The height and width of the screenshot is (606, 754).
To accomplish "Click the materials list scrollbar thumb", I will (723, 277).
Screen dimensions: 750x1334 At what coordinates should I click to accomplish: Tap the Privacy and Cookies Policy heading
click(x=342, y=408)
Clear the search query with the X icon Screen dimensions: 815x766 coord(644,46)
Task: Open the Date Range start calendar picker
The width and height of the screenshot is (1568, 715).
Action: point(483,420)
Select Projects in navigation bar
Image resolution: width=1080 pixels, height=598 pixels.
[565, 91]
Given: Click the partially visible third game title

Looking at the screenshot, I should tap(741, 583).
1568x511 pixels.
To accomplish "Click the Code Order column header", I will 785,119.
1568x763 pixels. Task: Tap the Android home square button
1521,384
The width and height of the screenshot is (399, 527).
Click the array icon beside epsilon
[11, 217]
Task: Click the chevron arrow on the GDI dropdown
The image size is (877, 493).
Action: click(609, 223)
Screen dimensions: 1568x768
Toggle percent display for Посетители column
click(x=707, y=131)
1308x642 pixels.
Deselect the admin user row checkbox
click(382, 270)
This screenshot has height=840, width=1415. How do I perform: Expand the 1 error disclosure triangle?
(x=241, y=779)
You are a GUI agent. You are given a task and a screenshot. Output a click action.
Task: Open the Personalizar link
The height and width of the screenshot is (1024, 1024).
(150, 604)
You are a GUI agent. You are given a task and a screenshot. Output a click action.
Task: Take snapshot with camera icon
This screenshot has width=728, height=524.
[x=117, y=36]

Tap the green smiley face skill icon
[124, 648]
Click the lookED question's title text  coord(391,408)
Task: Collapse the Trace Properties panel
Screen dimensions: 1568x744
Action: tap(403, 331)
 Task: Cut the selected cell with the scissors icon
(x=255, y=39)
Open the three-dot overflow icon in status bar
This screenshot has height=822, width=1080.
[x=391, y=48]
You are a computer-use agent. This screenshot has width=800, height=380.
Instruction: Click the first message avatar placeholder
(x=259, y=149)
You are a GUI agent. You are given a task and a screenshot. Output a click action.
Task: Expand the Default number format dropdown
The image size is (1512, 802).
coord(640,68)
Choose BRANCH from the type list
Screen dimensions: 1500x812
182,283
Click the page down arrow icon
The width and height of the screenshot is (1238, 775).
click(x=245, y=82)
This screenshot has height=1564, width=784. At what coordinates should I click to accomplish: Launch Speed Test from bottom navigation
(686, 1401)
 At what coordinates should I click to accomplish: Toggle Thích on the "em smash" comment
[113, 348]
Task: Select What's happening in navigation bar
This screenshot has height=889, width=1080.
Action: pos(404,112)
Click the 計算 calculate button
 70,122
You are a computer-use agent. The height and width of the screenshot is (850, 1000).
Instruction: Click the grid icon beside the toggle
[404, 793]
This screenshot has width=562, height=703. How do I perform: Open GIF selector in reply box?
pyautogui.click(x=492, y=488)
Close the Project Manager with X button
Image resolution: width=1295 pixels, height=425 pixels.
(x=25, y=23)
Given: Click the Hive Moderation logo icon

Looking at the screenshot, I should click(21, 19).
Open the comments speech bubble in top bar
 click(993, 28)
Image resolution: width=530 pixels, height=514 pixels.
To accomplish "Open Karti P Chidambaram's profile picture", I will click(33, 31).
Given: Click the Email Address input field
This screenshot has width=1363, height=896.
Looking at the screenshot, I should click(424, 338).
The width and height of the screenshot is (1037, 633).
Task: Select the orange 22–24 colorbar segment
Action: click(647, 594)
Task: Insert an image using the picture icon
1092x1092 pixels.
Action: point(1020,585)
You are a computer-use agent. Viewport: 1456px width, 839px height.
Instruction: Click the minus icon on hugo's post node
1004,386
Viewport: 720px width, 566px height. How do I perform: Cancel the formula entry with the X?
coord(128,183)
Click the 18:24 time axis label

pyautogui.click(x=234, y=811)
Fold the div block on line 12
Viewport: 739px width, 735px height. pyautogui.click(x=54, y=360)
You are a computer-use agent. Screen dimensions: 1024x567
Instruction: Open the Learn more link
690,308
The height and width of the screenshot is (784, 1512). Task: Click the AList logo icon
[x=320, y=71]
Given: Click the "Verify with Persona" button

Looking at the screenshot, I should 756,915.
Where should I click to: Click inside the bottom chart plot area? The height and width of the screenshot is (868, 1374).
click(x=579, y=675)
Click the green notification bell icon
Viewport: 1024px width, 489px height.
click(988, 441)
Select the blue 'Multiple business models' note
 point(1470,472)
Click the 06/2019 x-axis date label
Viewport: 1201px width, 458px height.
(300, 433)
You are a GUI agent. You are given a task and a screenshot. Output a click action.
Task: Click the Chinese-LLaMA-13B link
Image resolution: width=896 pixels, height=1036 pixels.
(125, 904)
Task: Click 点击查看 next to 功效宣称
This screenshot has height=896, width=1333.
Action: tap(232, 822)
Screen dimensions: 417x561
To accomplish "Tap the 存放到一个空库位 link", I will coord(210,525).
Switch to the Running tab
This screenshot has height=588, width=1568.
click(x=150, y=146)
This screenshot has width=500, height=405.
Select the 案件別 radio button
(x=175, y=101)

####

Exercise details:
Make an exact copy of all the data.

Reply:
The height and width of the screenshot is (606, 754).
To accomplish "Click the materials list scrollbar thumb", I will (723, 277).
Screen dimensions: 750x1334 At what coordinates should I click to accomplish: Tap the Privacy and Cookies Policy heading
click(x=342, y=408)
Clear the search query with the X icon Screen dimensions: 815x766 coord(644,46)
Task: Open the Date Range start calendar picker
The width and height of the screenshot is (1568, 715).
Action: point(483,420)
Select Projects in navigation bar
Image resolution: width=1080 pixels, height=598 pixels.
[565, 91]
Given: Click the partially visible third game title

Looking at the screenshot, I should tap(741, 583).
1568x511 pixels.
To accomplish "Click the Code Order column header", I will 785,119.
1568x763 pixels. Task: Tap the Android home square button
1521,384
The width and height of the screenshot is (399, 527).
Click the array icon beside epsilon
[11, 217]
Task: Click the chevron arrow on the GDI dropdown
The image size is (877, 493).
Action: click(609, 223)
Screen dimensions: 1568x768
Toggle percent display for Посетители column
click(x=707, y=131)
1308x642 pixels.
Deselect the admin user row checkbox
click(382, 270)
This screenshot has height=840, width=1415. How do I perform: Expand the 1 error disclosure triangle?
(x=241, y=779)
You are a GUI agent. You are given a task and a screenshot. Output a click action.
Task: Open the Personalizar link
The height and width of the screenshot is (1024, 1024).
(150, 604)
You are a GUI agent. You are given a task and a screenshot. Output a click action.
Task: Take snapshot with camera icon
This screenshot has width=728, height=524.
[x=117, y=36]

Tap the green smiley face skill icon
[124, 648]
Click the lookED question's title text  coord(391,408)
Task: Collapse the Trace Properties panel
Screen dimensions: 1568x744
Action: tap(403, 331)
 Task: Cut the selected cell with the scissors icon
(x=255, y=39)
Open the three-dot overflow icon in status bar
This screenshot has height=822, width=1080.
[x=391, y=48]
You are a computer-use agent. This screenshot has width=800, height=380.
Instruction: Click the first message avatar placeholder
(x=259, y=149)
You are a GUI agent. You are given a task and a screenshot. Output a click action.
Task: Expand the Default number format dropdown
The image size is (1512, 802).
coord(640,68)
Choose BRANCH from the type list
Screen dimensions: 1500x812
182,283
Click the page down arrow icon
The width and height of the screenshot is (1238, 775).
click(x=245, y=82)
This screenshot has height=1564, width=784. At what coordinates should I click to accomplish: Launch Speed Test from bottom navigation
(686, 1401)
 At what coordinates should I click to accomplish: Toggle Thích on the "em smash" comment
[113, 348]
Task: Select What's happening in navigation bar
This screenshot has height=889, width=1080.
Action: pos(404,112)
Click the 計算 calculate button
 70,122
You are a computer-use agent. The height and width of the screenshot is (850, 1000).
Instruction: Click the grid icon beside the toggle
[404, 793]
This screenshot has width=562, height=703. How do I perform: Open GIF selector in reply box?
pyautogui.click(x=492, y=488)
Close the Project Manager with X button
Image resolution: width=1295 pixels, height=425 pixels.
(x=25, y=23)
Given: Click the Hive Moderation logo icon

Looking at the screenshot, I should click(21, 19).
Open the comments speech bubble in top bar
 click(993, 28)
Image resolution: width=530 pixels, height=514 pixels.
To accomplish "Open Karti P Chidambaram's profile picture", I will click(33, 31).
Given: Click the Email Address input field
This screenshot has width=1363, height=896.
Looking at the screenshot, I should click(424, 338).
The width and height of the screenshot is (1037, 633).
Task: Select the orange 22–24 colorbar segment
Action: click(647, 594)
Task: Insert an image using the picture icon
1092x1092 pixels.
Action: point(1020,585)
You are a computer-use agent. Viewport: 1456px width, 839px height.
Instruction: Click the minus icon on hugo's post node
1004,386
Viewport: 720px width, 566px height. How do I perform: Cancel the formula entry with the X?
coord(128,183)
Click the 18:24 time axis label

pyautogui.click(x=234, y=811)
Fold the div block on line 12
Viewport: 739px width, 735px height. pyautogui.click(x=54, y=360)
You are a computer-use agent. Screen dimensions: 1024x567
Instruction: Open the Learn more link
690,308
The height and width of the screenshot is (784, 1512). Task: Click the AList logo icon
[x=320, y=71]
Given: Click the "Verify with Persona" button

Looking at the screenshot, I should 756,915.
Where should I click to: Click inside the bottom chart plot area? The height and width of the screenshot is (868, 1374).
click(x=579, y=675)
Click the green notification bell icon
Viewport: 1024px width, 489px height.
click(988, 441)
Select the blue 'Multiple business models' note
 point(1470,472)
Click the 06/2019 x-axis date label
Viewport: 1201px width, 458px height.
(300, 433)
You are a GUI agent. You are given a task and a screenshot. Output a click action.
Task: Click the Chinese-LLaMA-13B link
Image resolution: width=896 pixels, height=1036 pixels.
(125, 904)
Task: Click 点击查看 next to 功效宣称
This screenshot has height=896, width=1333.
Action: tap(232, 822)
Screen dimensions: 417x561
To accomplish "Tap the 存放到一个空库位 link", I will coord(210,525).
Switch to the Running tab
This screenshot has height=588, width=1568.
click(x=150, y=146)
This screenshot has width=500, height=405.
Select the 案件別 radio button
(x=175, y=101)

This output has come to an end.